Activities for this section:

Division word problems, Divide and conquer, Decimal division, Reasoning about division, Breaking division

Recognizing and using division

We have made it to the last of our four operations: division. Like we did with our other operations, we want to recognize the physical actions that we take while solving problems which tell us that we’re using the operation of division.

It may come as a surprise, but children begin to recognize ideas of division around the age of two, which is three years earlier than they begin to understand multiplication. Children begin to model division by sorting out objects to be shared among friends. At first children will distribute amounts of objects, without regard to the idea that the shared amounts must be equal. As children progress in their understanding, they “deal out” objects to friends, one at a time, ensuring each friend ends up with an equal amount. Let’s look at an example.

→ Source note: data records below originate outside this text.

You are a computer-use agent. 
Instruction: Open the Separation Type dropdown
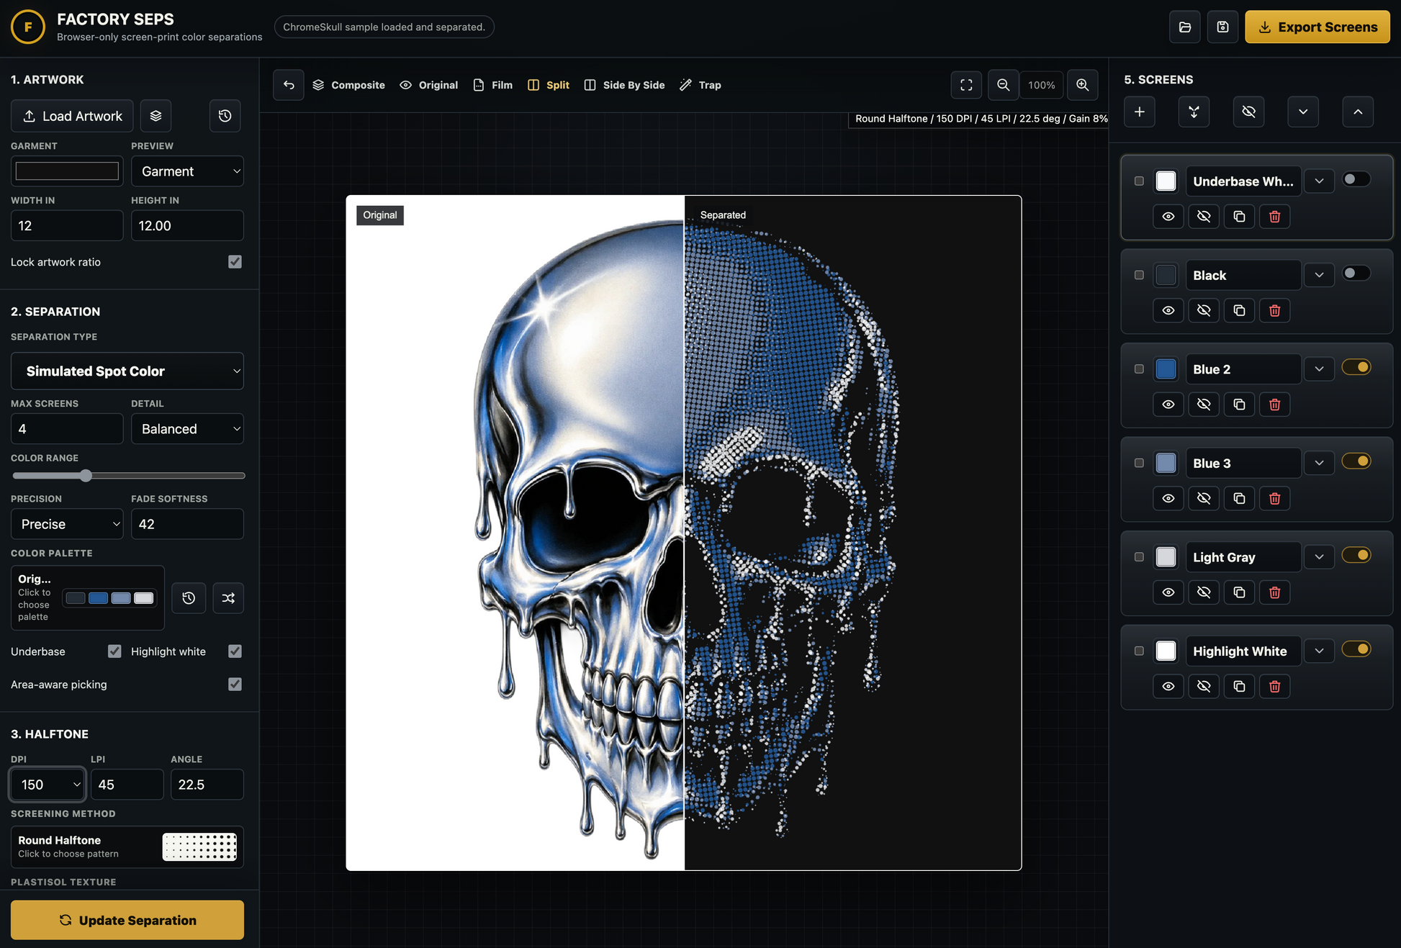click(127, 371)
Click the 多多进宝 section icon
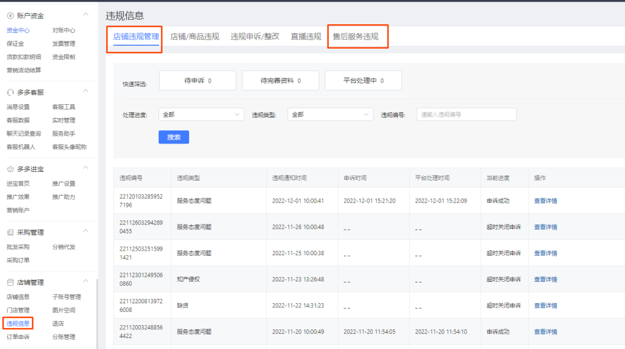Image resolution: width=625 pixels, height=349 pixels. pyautogui.click(x=10, y=169)
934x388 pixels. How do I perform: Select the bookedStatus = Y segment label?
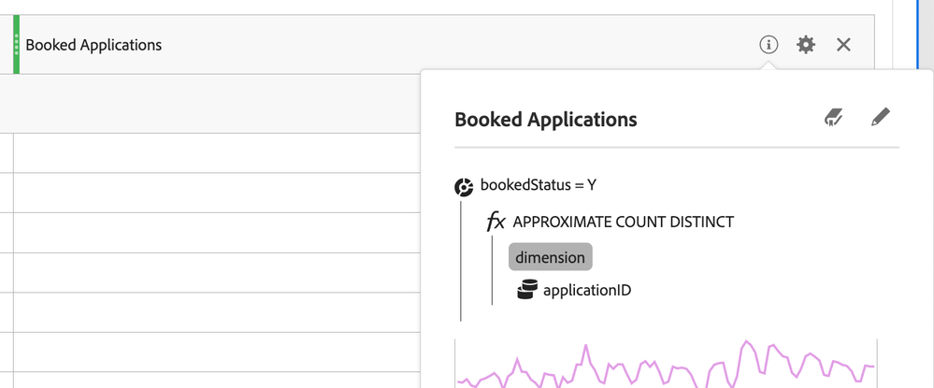[x=539, y=185]
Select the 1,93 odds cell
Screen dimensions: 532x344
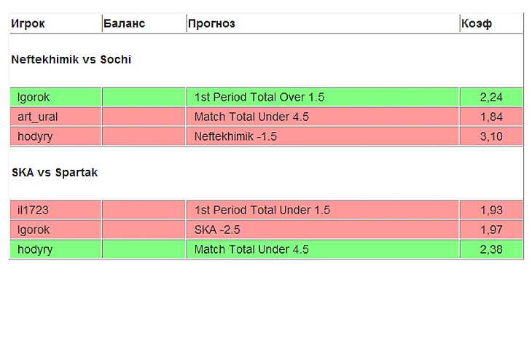click(x=491, y=210)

A child has 6 blocks that will be shared among three friends. The child starts by setting one block in front of each friend. Next, the child looks at how many blocks are left. There are enough blocks to continue giving them out, so the child sets one more block in front of each friend. At this point all of the blocks have been used. The child counts that each friend has three blocks, and each friend has the same amount. The child also sees that there are no blocks leftover. If we draw the result of passing out the blocks, we will have a spot in the picture for each friend, and each spot will have two squares representing the blocks.

Notice in the picture that we have $3$ groups (one group is one friend) and $2$ objects in each group (one object is one block). We knew the total starting amount of objects and the number of groups, but not the number of objects in each group. Let’s draw circles around the groups in our picture.

Since we ended up with groups and objects like we have in our meaning of multiplication, we can see a relationship between multiplication and division that we’ll use to form our definition of division.

When we divide two numbers $C$ and $B$ where $B$ is not zero, we are trying to “undo” a multiplication problem. The value of $C \div B$ is the number $A$ which makes $A \times B = C$ a true statement. When we write $C \div B = A$ , the number $C$ is referred to as the dividend, the number $B$ is referred to as the divisor, and the number $A$ is referred to as the quotient.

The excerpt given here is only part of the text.